Top of Materials provided
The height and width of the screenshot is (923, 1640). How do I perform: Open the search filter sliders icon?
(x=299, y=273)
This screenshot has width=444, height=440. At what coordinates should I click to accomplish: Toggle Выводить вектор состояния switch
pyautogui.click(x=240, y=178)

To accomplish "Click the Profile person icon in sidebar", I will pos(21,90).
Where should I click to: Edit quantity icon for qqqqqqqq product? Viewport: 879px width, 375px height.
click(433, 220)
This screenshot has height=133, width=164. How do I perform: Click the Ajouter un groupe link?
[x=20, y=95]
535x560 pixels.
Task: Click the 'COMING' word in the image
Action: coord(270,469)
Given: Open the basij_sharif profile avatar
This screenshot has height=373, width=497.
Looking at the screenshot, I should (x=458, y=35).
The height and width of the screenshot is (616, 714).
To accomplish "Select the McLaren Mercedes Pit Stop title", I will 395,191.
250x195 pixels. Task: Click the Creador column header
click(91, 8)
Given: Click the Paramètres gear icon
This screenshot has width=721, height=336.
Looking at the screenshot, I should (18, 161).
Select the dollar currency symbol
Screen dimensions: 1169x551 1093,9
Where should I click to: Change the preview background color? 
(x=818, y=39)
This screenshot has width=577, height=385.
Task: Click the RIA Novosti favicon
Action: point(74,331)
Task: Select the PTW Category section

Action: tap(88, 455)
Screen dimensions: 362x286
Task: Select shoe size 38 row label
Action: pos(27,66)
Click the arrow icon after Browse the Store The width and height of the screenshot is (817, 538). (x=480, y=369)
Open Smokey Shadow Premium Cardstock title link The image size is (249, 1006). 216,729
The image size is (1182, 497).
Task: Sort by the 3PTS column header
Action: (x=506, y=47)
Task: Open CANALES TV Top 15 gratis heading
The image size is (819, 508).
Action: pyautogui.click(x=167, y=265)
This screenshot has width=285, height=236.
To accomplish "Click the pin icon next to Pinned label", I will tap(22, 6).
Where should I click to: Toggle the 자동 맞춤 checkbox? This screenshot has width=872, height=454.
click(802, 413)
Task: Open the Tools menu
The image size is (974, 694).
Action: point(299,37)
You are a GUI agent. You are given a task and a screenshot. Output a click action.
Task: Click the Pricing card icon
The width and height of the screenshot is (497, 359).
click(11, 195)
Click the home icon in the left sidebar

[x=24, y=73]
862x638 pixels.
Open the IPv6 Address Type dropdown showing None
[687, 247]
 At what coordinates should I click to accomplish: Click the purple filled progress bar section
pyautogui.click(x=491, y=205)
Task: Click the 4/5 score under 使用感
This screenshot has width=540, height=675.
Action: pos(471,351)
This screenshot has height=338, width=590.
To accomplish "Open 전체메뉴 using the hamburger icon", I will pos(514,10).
Bottom of Materials provided
- **Assignment**: An exact copy of every record above is needed. Write it out word for word.

- **Answer box**:
The height and width of the screenshot is (923, 1640). How do I perform: Open the search filter sliders icon?
(x=299, y=273)
This screenshot has width=444, height=440. At what coordinates should I click to accomplish: Toggle Выводить вектор состояния switch
pyautogui.click(x=240, y=178)

To accomplish "Click the Profile person icon in sidebar", I will pos(21,90).
Where should I click to: Edit quantity icon for qqqqqqqq product? Viewport: 879px width, 375px height.
click(433, 220)
This screenshot has height=133, width=164. How do I perform: Click the Ajouter un groupe link?
[x=20, y=95]
535x560 pixels.
Task: Click the 'COMING' word in the image
Action: coord(270,469)
Given: Open the basij_sharif profile avatar
This screenshot has height=373, width=497.
Looking at the screenshot, I should (x=458, y=35).
The height and width of the screenshot is (616, 714).
To accomplish "Select the McLaren Mercedes Pit Stop title", I will 395,191.
250x195 pixels. Task: Click the Creador column header
click(91, 8)
Given: Click the Paramètres gear icon
This screenshot has width=721, height=336.
Looking at the screenshot, I should (18, 161).
Select the dollar currency symbol
Screen dimensions: 1169x551 1093,9
Where should I click to: Change the preview background color? 
(x=818, y=39)
This screenshot has width=577, height=385.
Task: Click the RIA Novosti favicon
Action: point(74,331)
Task: Select the PTW Category section

Action: tap(88, 455)
Screen dimensions: 362x286
Task: Select shoe size 38 row label
Action: pos(27,66)
Click the arrow icon after Browse the Store The width and height of the screenshot is (817, 538). (x=480, y=369)
Open Smokey Shadow Premium Cardstock title link The image size is (249, 1006). 216,729
The image size is (1182, 497).
Task: Sort by the 3PTS column header
Action: (x=506, y=47)
Task: Open CANALES TV Top 15 gratis heading
The image size is (819, 508).
Action: pyautogui.click(x=167, y=265)
This screenshot has width=285, height=236.
To accomplish "Click the pin icon next to Pinned label", I will tap(22, 6).
Where should I click to: Toggle the 자동 맞춤 checkbox? This screenshot has width=872, height=454.
click(802, 413)
Task: Open the Tools menu
The image size is (974, 694).
Action: point(299,37)
You are a GUI agent. You are given a task and a screenshot. Output a click action.
Task: Click the Pricing card icon
The width and height of the screenshot is (497, 359).
click(11, 195)
Click the home icon in the left sidebar

[x=24, y=73]
862x638 pixels.
Open the IPv6 Address Type dropdown showing None
[687, 247]
 At what coordinates should I click to accomplish: Click the purple filled progress bar section
pyautogui.click(x=491, y=205)
Task: Click the 4/5 score under 使用感
This screenshot has width=540, height=675.
Action: pos(471,351)
This screenshot has height=338, width=590.
To accomplish "Open 전체메뉴 using the hamburger icon", I will pos(514,10).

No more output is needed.